Clegg defended Facebook’s handling of posts about coronavirus vaccine information, another issue flagged in the Journal’s reporting. He said the “intersection between social media and well-being” is still an evolving issue within the research community, and that social media is changing rapidly in response to an “ever-growing body of multi-method research and expert input.”

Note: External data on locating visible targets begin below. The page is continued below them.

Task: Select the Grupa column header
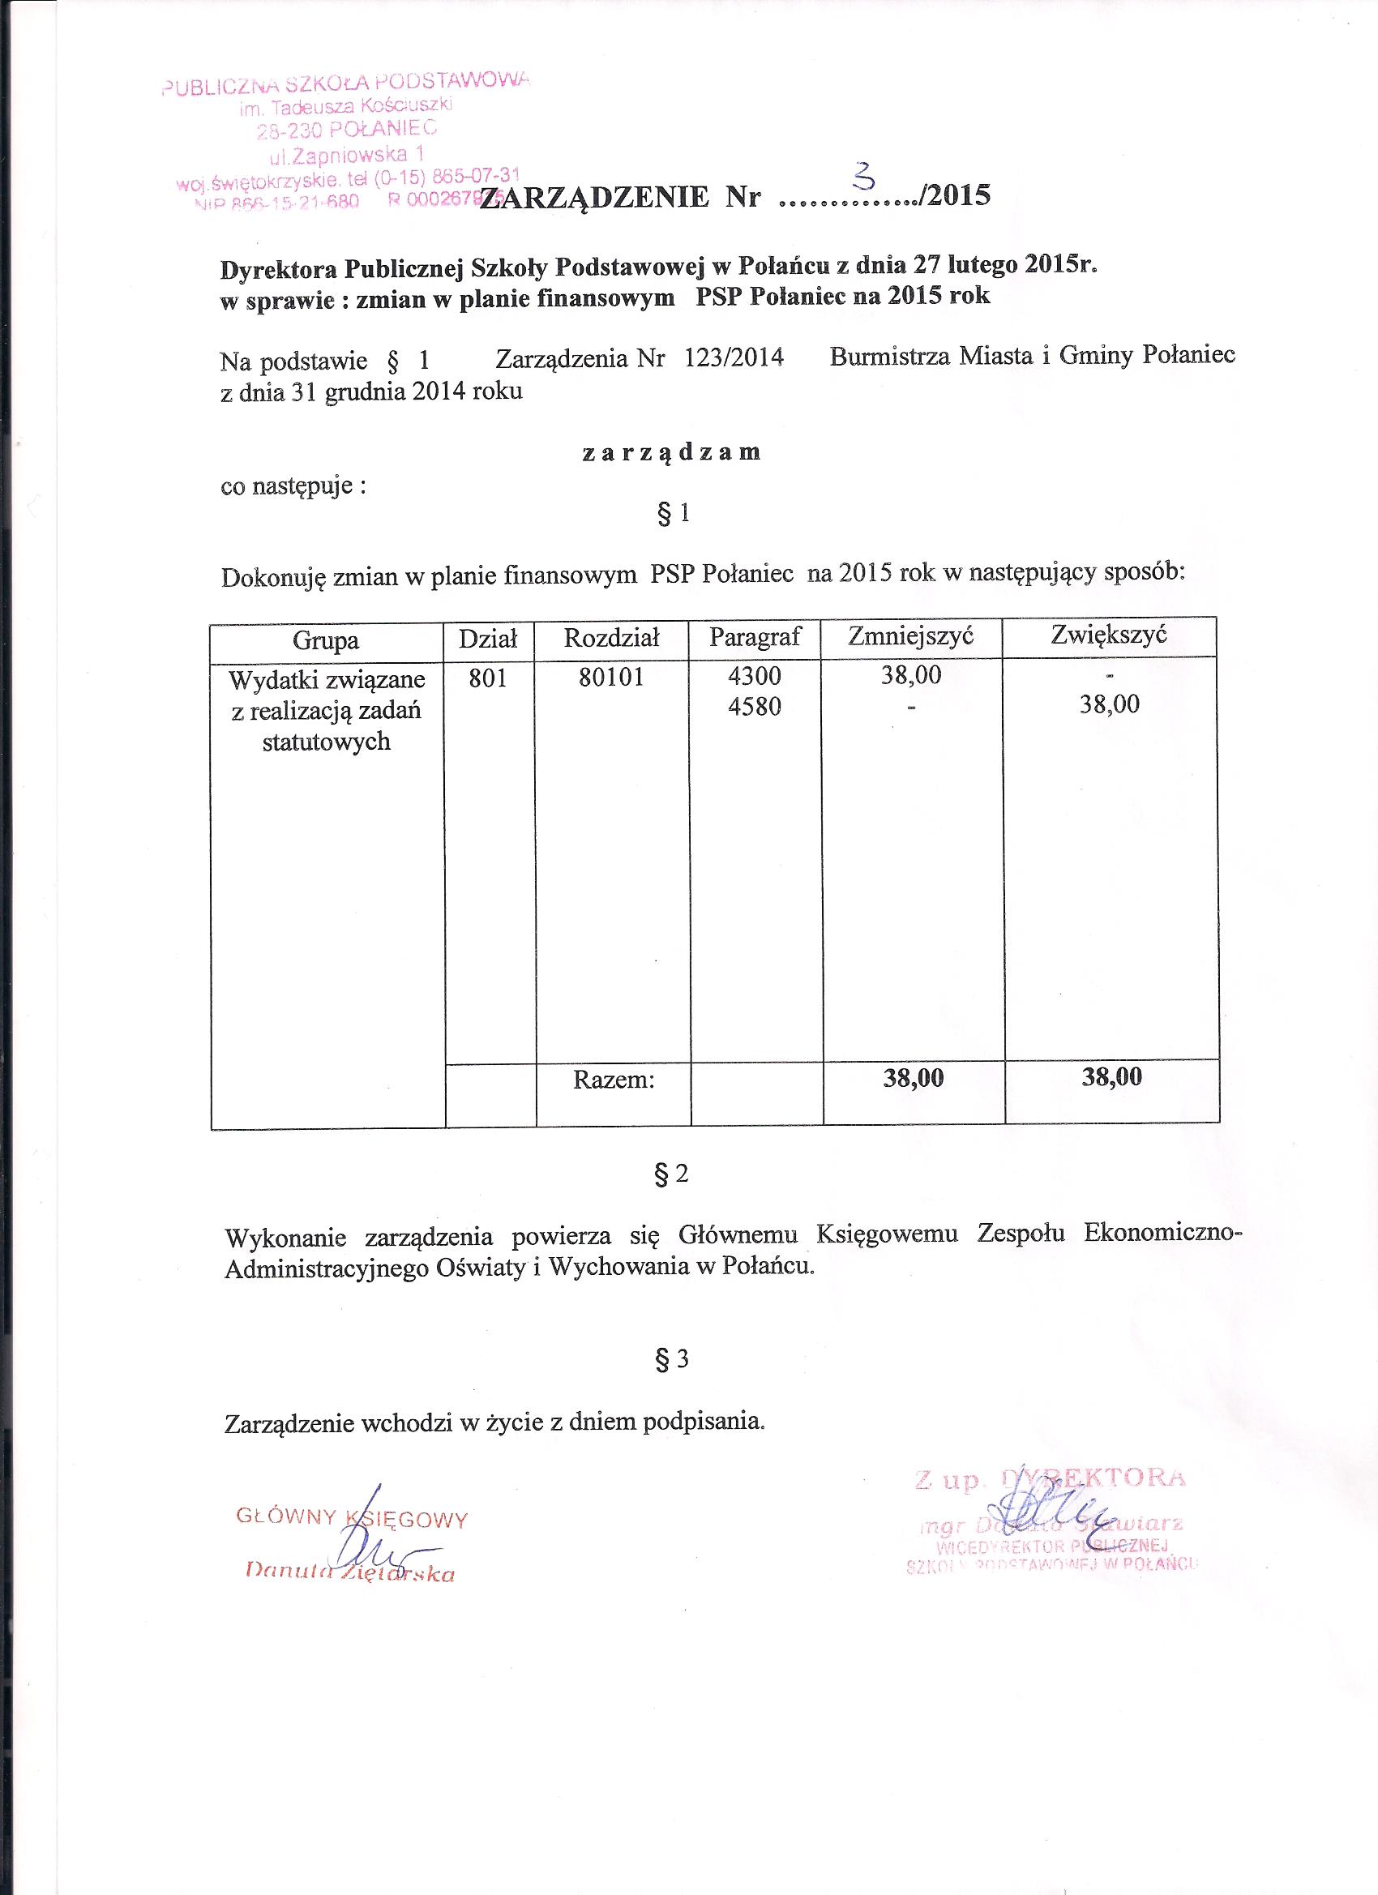point(326,640)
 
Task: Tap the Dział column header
point(489,640)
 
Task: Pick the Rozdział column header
point(612,639)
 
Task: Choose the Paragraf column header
point(755,637)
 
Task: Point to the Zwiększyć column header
point(1108,634)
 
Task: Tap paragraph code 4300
point(755,675)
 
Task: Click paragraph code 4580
point(755,707)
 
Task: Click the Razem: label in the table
point(614,1080)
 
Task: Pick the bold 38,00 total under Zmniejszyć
point(914,1078)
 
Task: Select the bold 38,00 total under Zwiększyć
point(1111,1076)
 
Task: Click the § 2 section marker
point(672,1174)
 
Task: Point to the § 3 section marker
point(672,1359)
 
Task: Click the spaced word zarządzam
point(671,453)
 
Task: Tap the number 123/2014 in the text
point(734,358)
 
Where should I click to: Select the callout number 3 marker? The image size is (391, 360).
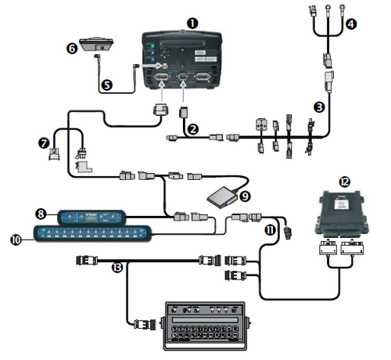[x=318, y=105]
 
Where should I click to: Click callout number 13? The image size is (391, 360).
[x=117, y=268]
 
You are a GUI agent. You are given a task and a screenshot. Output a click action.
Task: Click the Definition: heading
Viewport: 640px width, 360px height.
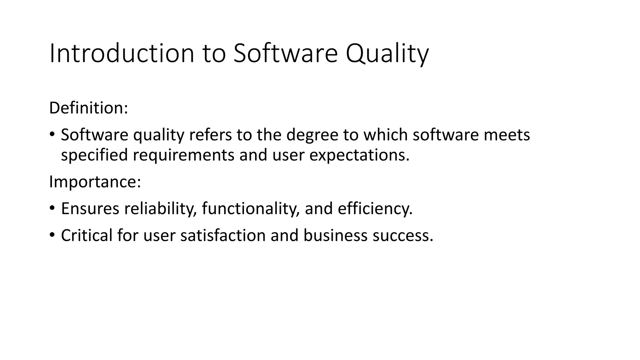pyautogui.click(x=88, y=108)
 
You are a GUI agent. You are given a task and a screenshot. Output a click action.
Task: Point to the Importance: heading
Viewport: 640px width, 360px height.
pyautogui.click(x=95, y=182)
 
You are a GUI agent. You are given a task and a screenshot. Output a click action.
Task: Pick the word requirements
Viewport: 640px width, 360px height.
pyautogui.click(x=183, y=155)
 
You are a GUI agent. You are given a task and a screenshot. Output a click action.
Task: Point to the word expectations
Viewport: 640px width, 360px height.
pyautogui.click(x=359, y=155)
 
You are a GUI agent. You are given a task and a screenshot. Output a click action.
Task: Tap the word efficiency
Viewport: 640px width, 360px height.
pyautogui.click(x=375, y=208)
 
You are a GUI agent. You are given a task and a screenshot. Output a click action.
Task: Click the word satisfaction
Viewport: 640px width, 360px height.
pyautogui.click(x=223, y=235)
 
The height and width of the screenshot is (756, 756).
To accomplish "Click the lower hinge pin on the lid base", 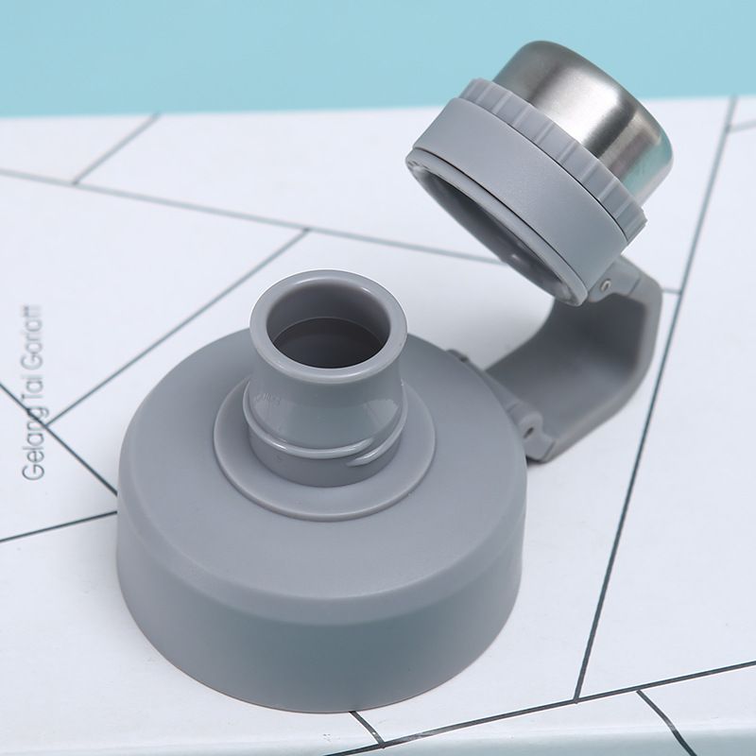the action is pos(531,429).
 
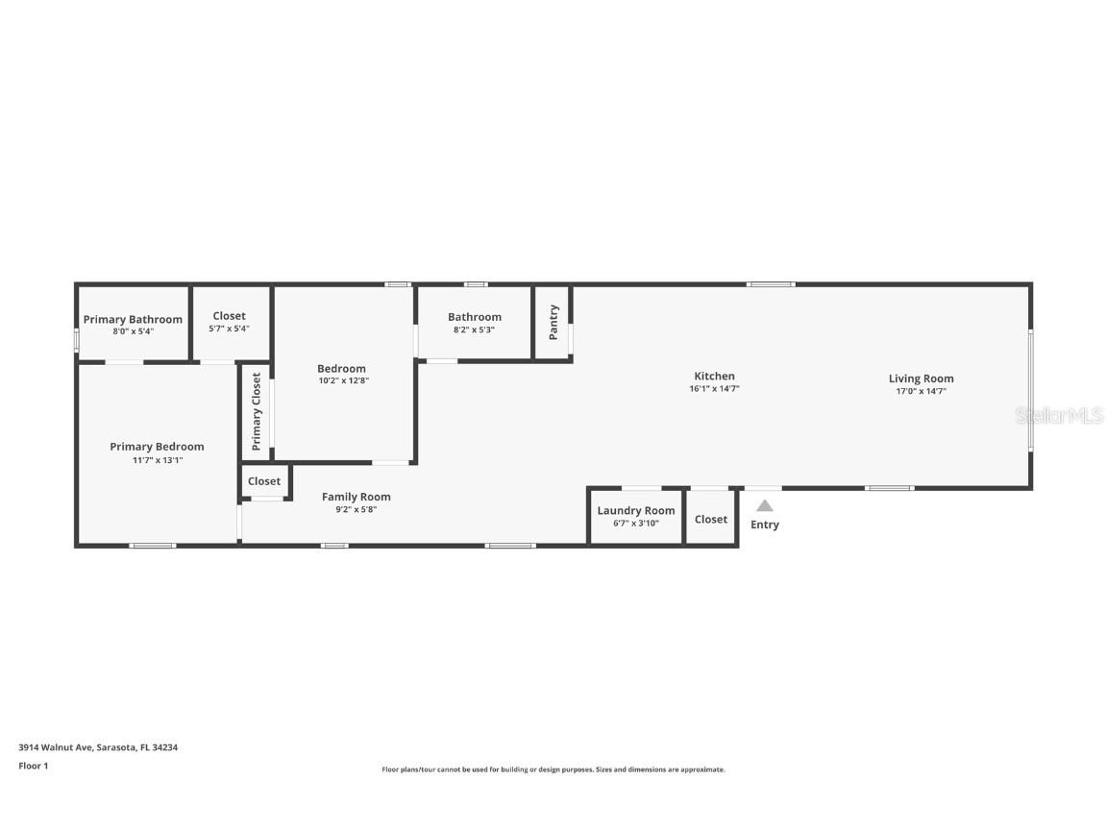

According to an article published Friday, Facebook’s researchers warned the company that anti-vaxxers were teaming up to flood the comment section of vaccine-related content with propaganda and other false claims. An internal report in early 2021 estimated that more than 40% of comments on vaccine-related content appeared to discourage people from getting the coronavirus vaccine. Global health experts like the World Health Organisation and Unicef, whose posts were among those getting bombarded, had also expressed to Facebook concerns about the problem.

These targeted anti-vax misinformation campaigns ramped up in the months after Facebook CEO Mark Zuckerberg signalled that the platform would not take strong action against anti-vaccination misinformation the same way it has for the coronavirus pandemic.

“If someone is pointing out a case where a vaccine caused harm or that they’re worried about it — you know, that’s a difficult thing to say from my perspective that you shouldn’t be allowed to express at all,” he told Axios in September 2020.